The study calculates the financial success of graduates in several ways, including examining the salaries of their baccalaureate graduates as tracked by PayScale; estimating the value of alumni skills on LinkedIn; and tracking student loan repayments. In each case, Brookings adjusted for factors such as schools having similar curricula and student population characteristics that affect dropout rates. In this way, it determined which schools added the most economic value for graduates.
NYU-Poly’s rankings among four-year colleges included
- #4 for alumni with the most valuable skills listed on LinkedIn;
- #10 for the highest value added with respect to loan repayment;
- #15 for the highest value added with respect to mid-career earnings. In this category, NYU-Poly graduates earned more than $34,000 above what would have been predicted by the Brookings model, with actual average earnings as reported by PayScale at $110,400.

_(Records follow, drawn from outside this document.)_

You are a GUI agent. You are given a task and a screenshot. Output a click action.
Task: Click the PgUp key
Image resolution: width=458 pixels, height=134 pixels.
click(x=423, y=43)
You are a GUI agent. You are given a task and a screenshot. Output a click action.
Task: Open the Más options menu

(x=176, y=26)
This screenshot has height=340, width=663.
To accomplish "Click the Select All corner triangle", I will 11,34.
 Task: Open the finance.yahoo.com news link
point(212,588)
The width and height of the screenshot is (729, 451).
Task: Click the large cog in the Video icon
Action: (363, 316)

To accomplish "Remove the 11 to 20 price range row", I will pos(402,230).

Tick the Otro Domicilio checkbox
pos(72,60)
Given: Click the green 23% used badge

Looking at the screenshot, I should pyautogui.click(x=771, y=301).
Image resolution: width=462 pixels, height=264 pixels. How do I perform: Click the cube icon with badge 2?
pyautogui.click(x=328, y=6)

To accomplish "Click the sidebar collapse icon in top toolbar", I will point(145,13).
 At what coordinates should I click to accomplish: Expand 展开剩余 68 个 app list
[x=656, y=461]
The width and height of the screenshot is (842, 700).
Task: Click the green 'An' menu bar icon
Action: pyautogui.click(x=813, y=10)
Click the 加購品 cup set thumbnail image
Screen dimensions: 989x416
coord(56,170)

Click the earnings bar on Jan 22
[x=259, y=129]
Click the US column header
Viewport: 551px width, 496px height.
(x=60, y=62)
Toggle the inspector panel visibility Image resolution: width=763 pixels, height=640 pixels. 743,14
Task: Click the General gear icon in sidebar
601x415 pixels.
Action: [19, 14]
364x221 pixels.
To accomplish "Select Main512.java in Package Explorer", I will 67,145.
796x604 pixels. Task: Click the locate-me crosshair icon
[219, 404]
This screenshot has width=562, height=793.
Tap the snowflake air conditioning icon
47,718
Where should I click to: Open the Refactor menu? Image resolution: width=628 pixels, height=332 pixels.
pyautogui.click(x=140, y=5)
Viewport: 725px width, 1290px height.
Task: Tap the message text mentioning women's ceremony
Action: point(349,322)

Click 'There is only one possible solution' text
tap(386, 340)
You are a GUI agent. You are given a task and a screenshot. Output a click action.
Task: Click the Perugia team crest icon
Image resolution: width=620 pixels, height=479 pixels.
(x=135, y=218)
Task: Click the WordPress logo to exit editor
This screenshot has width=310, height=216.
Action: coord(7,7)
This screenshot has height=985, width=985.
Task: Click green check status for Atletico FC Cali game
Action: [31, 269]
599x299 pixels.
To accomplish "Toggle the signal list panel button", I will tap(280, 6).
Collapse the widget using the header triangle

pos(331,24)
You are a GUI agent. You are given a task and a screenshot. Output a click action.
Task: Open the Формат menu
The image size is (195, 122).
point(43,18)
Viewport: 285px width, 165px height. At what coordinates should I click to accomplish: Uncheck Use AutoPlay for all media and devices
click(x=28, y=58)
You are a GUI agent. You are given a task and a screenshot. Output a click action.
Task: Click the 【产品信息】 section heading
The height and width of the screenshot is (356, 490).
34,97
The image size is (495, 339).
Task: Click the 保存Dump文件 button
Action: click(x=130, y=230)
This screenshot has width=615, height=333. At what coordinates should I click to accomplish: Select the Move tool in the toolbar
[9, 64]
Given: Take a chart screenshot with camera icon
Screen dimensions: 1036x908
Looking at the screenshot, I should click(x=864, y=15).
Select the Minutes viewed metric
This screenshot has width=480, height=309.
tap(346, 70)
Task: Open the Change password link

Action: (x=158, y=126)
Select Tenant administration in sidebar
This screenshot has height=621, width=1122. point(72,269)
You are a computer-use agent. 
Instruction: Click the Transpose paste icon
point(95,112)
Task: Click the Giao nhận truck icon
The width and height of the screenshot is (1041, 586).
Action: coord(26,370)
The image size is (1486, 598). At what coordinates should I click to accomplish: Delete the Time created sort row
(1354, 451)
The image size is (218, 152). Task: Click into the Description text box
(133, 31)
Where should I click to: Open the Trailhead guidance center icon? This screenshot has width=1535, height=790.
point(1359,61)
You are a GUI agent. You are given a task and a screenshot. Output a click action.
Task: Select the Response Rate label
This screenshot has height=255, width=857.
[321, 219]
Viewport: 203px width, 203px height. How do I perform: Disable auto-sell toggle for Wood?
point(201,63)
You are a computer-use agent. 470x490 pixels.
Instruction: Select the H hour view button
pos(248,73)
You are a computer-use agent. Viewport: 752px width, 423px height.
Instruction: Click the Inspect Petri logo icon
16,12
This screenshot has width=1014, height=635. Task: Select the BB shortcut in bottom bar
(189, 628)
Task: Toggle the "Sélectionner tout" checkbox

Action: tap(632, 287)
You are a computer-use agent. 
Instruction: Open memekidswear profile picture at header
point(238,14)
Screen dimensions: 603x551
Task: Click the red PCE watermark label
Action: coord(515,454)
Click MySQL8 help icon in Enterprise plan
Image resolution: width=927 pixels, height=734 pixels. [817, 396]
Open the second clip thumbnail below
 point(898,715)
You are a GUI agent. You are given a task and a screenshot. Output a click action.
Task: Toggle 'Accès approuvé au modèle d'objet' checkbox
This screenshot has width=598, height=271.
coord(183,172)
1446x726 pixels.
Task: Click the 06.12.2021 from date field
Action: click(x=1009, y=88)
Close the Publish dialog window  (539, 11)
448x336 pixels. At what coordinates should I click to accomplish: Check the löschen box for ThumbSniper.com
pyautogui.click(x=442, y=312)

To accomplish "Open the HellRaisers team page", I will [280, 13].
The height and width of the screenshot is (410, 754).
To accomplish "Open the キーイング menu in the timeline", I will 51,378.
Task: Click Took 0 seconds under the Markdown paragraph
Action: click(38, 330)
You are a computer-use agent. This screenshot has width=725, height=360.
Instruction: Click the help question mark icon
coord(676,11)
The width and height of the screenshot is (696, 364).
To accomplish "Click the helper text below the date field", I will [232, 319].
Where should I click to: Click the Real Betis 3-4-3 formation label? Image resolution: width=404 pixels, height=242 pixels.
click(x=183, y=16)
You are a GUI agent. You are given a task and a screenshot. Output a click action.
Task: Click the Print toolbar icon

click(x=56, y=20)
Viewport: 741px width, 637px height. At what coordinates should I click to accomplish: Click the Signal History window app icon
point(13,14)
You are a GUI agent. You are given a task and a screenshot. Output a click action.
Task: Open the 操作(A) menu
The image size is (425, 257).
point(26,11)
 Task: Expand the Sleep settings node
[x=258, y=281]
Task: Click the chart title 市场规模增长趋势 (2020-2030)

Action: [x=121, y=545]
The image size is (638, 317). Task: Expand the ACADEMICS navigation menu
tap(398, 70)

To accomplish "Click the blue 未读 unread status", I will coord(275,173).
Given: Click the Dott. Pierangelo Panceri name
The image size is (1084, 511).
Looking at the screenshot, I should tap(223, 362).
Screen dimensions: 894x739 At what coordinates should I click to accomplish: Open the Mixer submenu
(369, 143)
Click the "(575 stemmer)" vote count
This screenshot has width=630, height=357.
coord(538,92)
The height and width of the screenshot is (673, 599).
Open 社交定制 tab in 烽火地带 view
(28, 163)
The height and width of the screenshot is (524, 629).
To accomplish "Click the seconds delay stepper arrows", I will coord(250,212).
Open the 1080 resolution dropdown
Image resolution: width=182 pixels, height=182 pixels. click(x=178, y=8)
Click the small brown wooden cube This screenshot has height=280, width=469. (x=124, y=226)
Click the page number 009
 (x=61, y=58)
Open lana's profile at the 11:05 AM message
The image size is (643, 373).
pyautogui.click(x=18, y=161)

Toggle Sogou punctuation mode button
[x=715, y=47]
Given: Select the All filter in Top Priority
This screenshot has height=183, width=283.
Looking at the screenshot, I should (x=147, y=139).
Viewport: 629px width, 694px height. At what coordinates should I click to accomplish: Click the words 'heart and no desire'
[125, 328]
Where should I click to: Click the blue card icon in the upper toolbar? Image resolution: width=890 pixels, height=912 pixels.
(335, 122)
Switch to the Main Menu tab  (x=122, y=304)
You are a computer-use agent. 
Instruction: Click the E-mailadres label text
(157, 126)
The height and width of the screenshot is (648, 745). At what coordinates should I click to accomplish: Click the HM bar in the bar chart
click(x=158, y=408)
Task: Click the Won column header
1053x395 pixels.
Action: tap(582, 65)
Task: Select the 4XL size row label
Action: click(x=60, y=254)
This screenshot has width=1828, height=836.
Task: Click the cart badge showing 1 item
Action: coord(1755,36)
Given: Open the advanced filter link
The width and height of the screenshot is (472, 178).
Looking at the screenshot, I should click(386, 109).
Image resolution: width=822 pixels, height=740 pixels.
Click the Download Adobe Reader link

According to Brookings, its study indicates “financial aid and other less precisely measured student support programs can dramatically boost graduation rates and thus future student success.” NYU-Poly’s financial aid substantially exceeds the average of all four-year institutions.
Faculty quality is another indicator of student success, according to the study authors; in one measure of this category, faculty salaries, NYU-Poly substantially surpasses the norm. (Surprisingly, Brookings found no correlation between the student-to-faculty ratio and students’ economic success.) The school also scored high on retention and eight-year graduation rates as well as another indicator of financial success: a high percentage of graduates in STEM fields (94 percent).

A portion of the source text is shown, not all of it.